Pixel coordinate grounding data

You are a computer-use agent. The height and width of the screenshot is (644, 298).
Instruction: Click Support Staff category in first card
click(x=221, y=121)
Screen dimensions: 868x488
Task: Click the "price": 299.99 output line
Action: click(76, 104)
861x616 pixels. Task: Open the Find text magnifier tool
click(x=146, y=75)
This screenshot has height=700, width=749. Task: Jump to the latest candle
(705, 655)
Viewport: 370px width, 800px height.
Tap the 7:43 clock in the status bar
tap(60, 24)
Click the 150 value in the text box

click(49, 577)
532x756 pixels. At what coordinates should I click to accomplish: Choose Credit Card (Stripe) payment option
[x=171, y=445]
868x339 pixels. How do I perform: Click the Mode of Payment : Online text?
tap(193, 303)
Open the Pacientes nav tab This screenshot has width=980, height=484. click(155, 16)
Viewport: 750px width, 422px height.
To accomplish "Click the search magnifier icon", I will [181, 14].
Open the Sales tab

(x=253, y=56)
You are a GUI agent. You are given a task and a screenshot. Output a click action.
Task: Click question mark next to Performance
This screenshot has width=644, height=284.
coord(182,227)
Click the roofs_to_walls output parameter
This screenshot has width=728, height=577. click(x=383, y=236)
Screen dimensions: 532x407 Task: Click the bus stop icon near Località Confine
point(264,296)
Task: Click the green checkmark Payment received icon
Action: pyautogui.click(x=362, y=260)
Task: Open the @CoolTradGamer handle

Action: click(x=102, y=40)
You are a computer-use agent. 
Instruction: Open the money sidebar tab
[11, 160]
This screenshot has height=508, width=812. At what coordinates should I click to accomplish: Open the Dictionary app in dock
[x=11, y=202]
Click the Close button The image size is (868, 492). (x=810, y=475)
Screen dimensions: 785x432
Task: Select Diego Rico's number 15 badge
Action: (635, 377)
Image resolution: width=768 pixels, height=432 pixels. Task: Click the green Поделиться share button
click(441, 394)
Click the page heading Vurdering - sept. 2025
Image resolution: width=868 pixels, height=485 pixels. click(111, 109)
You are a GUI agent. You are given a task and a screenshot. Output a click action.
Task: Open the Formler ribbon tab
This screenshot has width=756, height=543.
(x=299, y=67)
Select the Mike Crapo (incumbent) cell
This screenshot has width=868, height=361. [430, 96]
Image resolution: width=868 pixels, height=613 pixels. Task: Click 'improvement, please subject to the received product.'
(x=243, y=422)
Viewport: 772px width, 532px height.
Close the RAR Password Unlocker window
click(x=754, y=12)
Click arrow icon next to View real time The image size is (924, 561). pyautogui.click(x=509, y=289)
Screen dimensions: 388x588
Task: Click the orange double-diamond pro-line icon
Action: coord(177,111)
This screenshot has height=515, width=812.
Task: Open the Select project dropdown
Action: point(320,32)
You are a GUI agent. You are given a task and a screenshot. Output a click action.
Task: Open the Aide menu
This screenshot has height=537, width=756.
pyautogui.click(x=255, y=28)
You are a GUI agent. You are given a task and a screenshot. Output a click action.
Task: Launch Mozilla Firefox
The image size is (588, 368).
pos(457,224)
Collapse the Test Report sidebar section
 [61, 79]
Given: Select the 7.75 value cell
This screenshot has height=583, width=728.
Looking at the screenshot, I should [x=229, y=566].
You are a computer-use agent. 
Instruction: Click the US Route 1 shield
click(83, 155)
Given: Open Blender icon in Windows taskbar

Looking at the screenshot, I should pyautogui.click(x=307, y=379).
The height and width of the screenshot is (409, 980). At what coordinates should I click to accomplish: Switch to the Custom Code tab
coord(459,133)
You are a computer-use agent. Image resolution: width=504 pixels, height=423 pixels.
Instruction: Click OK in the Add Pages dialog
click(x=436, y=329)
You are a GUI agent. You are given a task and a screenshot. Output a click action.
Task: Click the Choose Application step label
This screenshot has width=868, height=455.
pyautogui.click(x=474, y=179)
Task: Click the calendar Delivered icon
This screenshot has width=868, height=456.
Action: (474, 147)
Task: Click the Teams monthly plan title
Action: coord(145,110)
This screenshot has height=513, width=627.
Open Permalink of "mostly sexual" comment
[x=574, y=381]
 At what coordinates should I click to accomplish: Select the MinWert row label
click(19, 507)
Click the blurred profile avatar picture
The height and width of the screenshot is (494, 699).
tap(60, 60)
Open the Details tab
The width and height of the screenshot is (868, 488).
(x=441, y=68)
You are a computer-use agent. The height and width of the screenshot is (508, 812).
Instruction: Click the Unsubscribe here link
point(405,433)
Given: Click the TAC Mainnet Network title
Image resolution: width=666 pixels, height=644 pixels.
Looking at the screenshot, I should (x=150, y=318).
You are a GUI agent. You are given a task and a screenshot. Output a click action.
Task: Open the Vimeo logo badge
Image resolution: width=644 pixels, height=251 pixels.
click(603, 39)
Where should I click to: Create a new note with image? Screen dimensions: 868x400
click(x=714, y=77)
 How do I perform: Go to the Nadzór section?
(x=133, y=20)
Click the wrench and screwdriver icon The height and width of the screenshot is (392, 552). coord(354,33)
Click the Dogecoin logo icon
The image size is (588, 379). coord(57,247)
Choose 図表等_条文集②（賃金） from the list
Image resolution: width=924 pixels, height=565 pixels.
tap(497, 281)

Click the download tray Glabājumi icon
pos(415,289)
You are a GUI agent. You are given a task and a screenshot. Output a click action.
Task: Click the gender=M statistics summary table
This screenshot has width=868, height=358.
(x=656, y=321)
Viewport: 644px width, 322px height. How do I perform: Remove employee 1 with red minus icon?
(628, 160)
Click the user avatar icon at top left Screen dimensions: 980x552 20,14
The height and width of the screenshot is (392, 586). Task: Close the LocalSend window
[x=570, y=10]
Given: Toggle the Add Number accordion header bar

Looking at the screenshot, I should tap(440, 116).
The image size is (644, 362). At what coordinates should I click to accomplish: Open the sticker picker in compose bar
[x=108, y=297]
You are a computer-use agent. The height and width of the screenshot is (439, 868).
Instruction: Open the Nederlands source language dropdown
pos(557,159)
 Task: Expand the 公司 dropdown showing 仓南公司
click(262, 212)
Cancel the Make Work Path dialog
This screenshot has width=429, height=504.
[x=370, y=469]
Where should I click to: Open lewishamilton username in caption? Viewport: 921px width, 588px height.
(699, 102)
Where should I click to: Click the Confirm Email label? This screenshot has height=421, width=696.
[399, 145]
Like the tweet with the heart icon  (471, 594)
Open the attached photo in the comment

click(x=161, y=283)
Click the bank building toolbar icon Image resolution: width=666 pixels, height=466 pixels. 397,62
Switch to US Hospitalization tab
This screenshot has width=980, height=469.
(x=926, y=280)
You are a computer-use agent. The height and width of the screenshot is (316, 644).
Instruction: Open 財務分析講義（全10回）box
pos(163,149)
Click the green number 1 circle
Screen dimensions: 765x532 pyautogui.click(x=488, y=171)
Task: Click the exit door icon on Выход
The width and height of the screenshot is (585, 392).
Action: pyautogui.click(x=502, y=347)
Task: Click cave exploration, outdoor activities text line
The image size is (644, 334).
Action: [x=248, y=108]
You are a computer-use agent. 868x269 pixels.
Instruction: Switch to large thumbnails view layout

Task details
Your answer should hold exactly the lines from the one containing "The image size is (644, 334)." to the last line of the data, both included, and no others.

Response area
The image size is (644, 334).
Action: [x=248, y=108]
You are a computer-use agent. 868x269 pixels.
Instruction: Switch to large thumbnails view layout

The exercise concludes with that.